Demnach erkennt das Eidg. Versicherungsgericht: 
1. 
In teilweiser Gutheissung der Verwaltungsgerichtsbeschwerde werden der Entscheid des Sozialversicherungsgerichts des Kantons Zürich vom 18. Mai 2004 und der Einspracheentscheid der IV-Stelle des Kantons Zürich vom 10. Oktober 2003 aufgehoben und die Sache an die IV-Stelle zurückgewiesen, damit sie, nach erfolgter Abklärung im Sinne der Erwägungen, über den Anspruch des Beschwerdeführers auf Umschulung zum Fernseh-Cutter neu verfüge. 
2. 
Es werden keine Gerichtskosten erhoben. 
3. 
Die IV-Stelle des Kantons Zürich hat dem Beschwerdeführer für das Verfahren vor dem Eidgenössischen Versicherungsgericht eine Parteientschädigung von Fr. 2000.- (einschliesslich Mehrwertsteuer) zu bezahlen.
------------------------------------------------
* Aufgabe 1 *
Welche Parteientschädigung muss die IV-Stelle des Kantons Zürich dem Beschwerdeführer laut dem Urteilsspruch oben bezahlen?
* Aufgabe 2 *
Gib einen Abschnitt aus dem Urteilsspruch wortgetreu zurück. Setze bei den Worten „In teilweiser Gutheissung“ ein und ende nach den Worten „keine Gerichtskosten erhoben.“.
* Aufgabe 3 *
Führe den Urteilsspruch des Eidgenössischen Versicherungsgerichts zur Umschulung zum Fernseh-Cutter nach seinem letzten Satz fort.

* Extrahierte Daten *
------------------------------------------------
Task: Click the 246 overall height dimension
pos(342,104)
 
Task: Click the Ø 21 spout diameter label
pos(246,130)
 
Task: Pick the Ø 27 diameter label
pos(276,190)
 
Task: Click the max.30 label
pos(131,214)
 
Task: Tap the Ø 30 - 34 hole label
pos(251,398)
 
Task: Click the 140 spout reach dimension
------------------------------------------------
* Antwort 1 *
Fr. 2000.- einschliesslich Mehrwertsteuer.

* Antwort 2 *
In teilweiser Gutheissung der Verwaltungsgerichtsbeschwerde werden der Entscheid des Sozialversicherungsgerichts des Kantons Zürich vom 18. Mai 2004 und der Einspracheentscheid der IV-Stelle des Kantons Zürich vom 10. Oktober 2003 aufgehoben und die Sache an die IV-Stelle zurückgewiesen, damit sie, nach erfolgter Abklärung im Sinne der Erwägungen, über den Anspruch des Beschwerdeführers auf Umschulung zum Fernseh-Cutter neu verfüge. 
2. 
Es werden keine Gerichtskosten erhoben.

* Antwort 3 *
4. 
Das Sozialversicherungsgericht des Kantons Zürich wird über eine Parteientschädigung für das kantonale Verfahren entsprechend dem Ausgang des letztinstanzlichen Prozesses zu befinden haben. 
5. 
Dieses Urteil wird den Parteien, dem Sozialversicherungsgericht des Kantons Zürich, der Ausgleichskasse des Kantons Zürich und dem Bundesamt für Sozialversicherung zugestellt.